October 18, 2006
An oil spill in the Long Island Sound on Saturday left Riverhead shorelines dotted with fuel. According to Bill Fonda, the public affairs representative for the New York State Department of Environmental Conservation, an oil spill at an offshore fuel terminal took place on Saturday at approximately 10:45 p.m. The DEC's spill hotline was notified at around midnight by the oil company, ConocoPhillips.
The oil terminal facility is located about a quarter mile east of Pennys Road, with the platform approximately one mile offshore.
"ConocoPhillips notified us that the terminal was filling a barge and apparently the barge operator failed to shut down," said Fonda, causing a spill of what was originally estimated to be 20 gallons of #6 fuel oil. The spill, he said, went onto the deck of the barge and into Long Island Sound at the offshore platform.
But as the investigation unfolded, United States Ensign Peter Raneri reported that the amount of spillage into the Long Island Sound might be much higher than originally estimated. "The exact amount that spilled is still up in the air," said Raneri. "We are trying to investigate that right now. This is a very early stages guess, but we're saying approximately 100 gallons of #6 oil went into the water."
Raneri said the overflow was due to a miscommunication between the barge, owned by Penn Maritime Inc., and the ConocoPhillips facility.
A containment boom was put out immediately to collect the spillage, and the cleanup was underway fairly quickly.
Fonda said an environmental firm, Miller Environmental, was hired to begin assessing the damage and cleaning up tar balls, quarter-sized masses of fuel that washed up along two to three miles of area shoreline east of the terminal.
Seaweed on the shore had an absorbent effect, making cleanup easier, Raneri said.
A 30 man team from Miller Environmental was on the beach and Coast Guard officials were out all day Sunday and Monday. DEC staff from the departments of oil spills, tidal wetlands, and wildlife were out on Monday, providing updates.
"It's all contained," said Raneri. "The damage to the environment was very minimal."
As this publication went to press, a Coast Guard investigation was underway, "No responsible party has been identified," said Raneri. "Neither party has been identified as at fault."
Raneri emphasized that notification and hiring of the environmental firm was immediate. "It was jumped on very early and the cleanup is going well," he said.

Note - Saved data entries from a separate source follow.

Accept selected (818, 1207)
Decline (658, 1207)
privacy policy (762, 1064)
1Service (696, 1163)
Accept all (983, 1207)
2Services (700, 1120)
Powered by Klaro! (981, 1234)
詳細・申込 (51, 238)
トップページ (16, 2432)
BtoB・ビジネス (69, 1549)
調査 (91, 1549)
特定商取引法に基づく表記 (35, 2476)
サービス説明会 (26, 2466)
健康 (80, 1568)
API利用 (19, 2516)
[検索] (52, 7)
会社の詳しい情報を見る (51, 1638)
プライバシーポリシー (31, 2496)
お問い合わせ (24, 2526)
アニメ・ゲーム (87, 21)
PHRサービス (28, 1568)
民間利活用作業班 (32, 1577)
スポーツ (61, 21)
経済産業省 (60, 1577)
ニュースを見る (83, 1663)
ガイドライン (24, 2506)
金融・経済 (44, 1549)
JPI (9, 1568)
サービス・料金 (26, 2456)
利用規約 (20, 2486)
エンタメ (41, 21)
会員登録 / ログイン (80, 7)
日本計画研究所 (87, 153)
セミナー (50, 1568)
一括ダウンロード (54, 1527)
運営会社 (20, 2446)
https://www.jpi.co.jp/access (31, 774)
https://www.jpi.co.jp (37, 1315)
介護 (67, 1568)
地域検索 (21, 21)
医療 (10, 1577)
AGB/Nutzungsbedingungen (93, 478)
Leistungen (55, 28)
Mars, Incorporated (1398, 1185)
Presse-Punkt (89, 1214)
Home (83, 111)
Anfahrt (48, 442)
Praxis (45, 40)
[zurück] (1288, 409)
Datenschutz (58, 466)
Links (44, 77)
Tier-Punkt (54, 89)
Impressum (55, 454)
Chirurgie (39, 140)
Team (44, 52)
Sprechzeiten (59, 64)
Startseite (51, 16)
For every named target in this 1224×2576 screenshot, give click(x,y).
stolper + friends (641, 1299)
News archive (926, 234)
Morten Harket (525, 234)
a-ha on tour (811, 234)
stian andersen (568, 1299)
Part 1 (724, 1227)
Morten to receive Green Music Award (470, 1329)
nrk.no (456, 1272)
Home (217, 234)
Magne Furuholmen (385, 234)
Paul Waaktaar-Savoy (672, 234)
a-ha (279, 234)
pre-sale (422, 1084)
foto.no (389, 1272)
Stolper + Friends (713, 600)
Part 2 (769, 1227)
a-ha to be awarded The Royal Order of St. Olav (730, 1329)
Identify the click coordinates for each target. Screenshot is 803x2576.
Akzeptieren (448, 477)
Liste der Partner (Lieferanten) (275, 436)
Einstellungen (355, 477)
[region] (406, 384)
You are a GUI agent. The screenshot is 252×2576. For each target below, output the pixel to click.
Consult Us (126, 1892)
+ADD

The cost for the cleanup, he added, has not yet been determined.
Riverhead Town Supervisor Phil Cardinale noted that the barge was operating in heavy wind conditions, resulting in the overfill and spill. The supervisor said similar problems have occurred in municipalities such as Northport. "What is needed is possibly local legislation or, certainly, an assurance from the oil company and the barges that serve the platform that, in certain wind conditions of 25 knots or over, they do not do transfers."
Cardinale plans to speak to the town board tomorrow about implementing necessary legislation to ensure there are wind restrictions in the future.
The accident sparked grave concerns about Broadwater Energy's proposal for a floating liquefied natural gas terminal to be anchored in Long Island Sound about nine miles from Wading River.
The incident, he said, spotlights a point he has made in the past: "The industrial use of the Sound is not without cost."